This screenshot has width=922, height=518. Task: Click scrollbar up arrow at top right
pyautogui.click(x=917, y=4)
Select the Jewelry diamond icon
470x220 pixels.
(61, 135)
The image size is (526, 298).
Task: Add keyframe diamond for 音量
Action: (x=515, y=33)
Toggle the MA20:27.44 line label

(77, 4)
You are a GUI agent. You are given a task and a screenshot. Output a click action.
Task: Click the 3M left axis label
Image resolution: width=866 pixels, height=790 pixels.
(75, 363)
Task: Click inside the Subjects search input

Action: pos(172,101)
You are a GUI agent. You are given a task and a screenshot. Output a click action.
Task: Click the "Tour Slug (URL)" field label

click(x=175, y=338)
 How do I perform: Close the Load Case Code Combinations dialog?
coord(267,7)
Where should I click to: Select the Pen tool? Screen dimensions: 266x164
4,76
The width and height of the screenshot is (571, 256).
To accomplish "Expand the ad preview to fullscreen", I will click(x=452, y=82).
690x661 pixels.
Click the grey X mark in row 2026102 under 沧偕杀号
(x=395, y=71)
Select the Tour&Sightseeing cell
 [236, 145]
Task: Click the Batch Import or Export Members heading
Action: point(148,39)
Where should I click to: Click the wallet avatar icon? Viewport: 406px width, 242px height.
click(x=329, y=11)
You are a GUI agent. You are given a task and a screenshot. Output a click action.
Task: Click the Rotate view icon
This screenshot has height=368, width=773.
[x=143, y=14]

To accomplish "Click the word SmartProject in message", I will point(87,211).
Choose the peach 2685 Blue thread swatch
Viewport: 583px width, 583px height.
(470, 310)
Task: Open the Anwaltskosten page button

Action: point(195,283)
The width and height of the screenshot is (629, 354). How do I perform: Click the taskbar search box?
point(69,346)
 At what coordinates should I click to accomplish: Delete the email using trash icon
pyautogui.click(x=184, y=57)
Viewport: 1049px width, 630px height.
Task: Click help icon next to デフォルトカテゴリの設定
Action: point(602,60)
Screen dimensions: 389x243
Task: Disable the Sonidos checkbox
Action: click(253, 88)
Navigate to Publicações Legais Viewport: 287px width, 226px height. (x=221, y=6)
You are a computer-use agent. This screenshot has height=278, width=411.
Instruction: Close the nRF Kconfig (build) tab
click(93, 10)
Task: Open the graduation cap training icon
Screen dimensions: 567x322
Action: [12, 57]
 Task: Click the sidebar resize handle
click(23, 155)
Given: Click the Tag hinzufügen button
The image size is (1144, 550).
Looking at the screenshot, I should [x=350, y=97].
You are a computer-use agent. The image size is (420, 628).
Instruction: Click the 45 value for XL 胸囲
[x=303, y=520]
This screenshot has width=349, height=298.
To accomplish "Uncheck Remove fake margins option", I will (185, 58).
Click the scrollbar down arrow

# # # # #

Take the lines above and print them exactly.

## Answer
This screenshot has width=922, height=518. Task: Click scrollbar up arrow at top right
pyautogui.click(x=917, y=4)
Select the Jewelry diamond icon
470x220 pixels.
(61, 135)
The image size is (526, 298).
Task: Add keyframe diamond for 音量
Action: (x=515, y=33)
Toggle the MA20:27.44 line label

(77, 4)
You are a GUI agent. You are given a task and a screenshot. Output a click action.
Task: Click the 3M left axis label
Image resolution: width=866 pixels, height=790 pixels.
(75, 363)
Task: Click inside the Subjects search input

Action: pos(172,101)
You are a GUI agent. You are given a task and a screenshot. Output a click action.
Task: Click the "Tour Slug (URL)" field label

click(x=175, y=338)
 How do I perform: Close the Load Case Code Combinations dialog?
coord(267,7)
Where should I click to: Select the Pen tool? Screen dimensions: 266x164
4,76
The width and height of the screenshot is (571, 256).
To accomplish "Expand the ad preview to fullscreen", I will click(x=452, y=82).
690x661 pixels.
Click the grey X mark in row 2026102 under 沧偕杀号
(x=395, y=71)
Select the Tour&Sightseeing cell
 [236, 145]
Task: Click the Batch Import or Export Members heading
Action: point(148,39)
Where should I click to: Click the wallet avatar icon? Viewport: 406px width, 242px height.
click(x=329, y=11)
You are a GUI agent. You are given a task and a screenshot. Output a click action.
Task: Click the Rotate view icon
This screenshot has height=368, width=773.
[x=143, y=14]

To accomplish "Click the word SmartProject in message", I will point(87,211).
Choose the peach 2685 Blue thread swatch
Viewport: 583px width, 583px height.
(470, 310)
Task: Open the Anwaltskosten page button

Action: point(195,283)
The width and height of the screenshot is (629, 354). How do I perform: Click the taskbar search box?
point(69,346)
 At what coordinates should I click to accomplish: Delete the email using trash icon
pyautogui.click(x=184, y=57)
Viewport: 1049px width, 630px height.
Task: Click help icon next to デフォルトカテゴリの設定
Action: point(602,60)
Screen dimensions: 389x243
Task: Disable the Sonidos checkbox
Action: click(253, 88)
Navigate to Publicações Legais Viewport: 287px width, 226px height. (x=221, y=6)
You are a computer-use agent. This screenshot has height=278, width=411.
Instruction: Close the nRF Kconfig (build) tab
click(93, 10)
Task: Open the graduation cap training icon
Screen dimensions: 567x322
Action: [12, 57]
 Task: Click the sidebar resize handle
click(23, 155)
Given: Click the Tag hinzufügen button
The image size is (1144, 550).
Looking at the screenshot, I should [x=350, y=97].
You are a computer-use agent. The image size is (420, 628).
Instruction: Click the 45 value for XL 胸囲
[x=303, y=520]
This screenshot has width=349, height=298.
To accomplish "Uncheck Remove fake margins option", I will (185, 58).
Click the scrollbar down arrow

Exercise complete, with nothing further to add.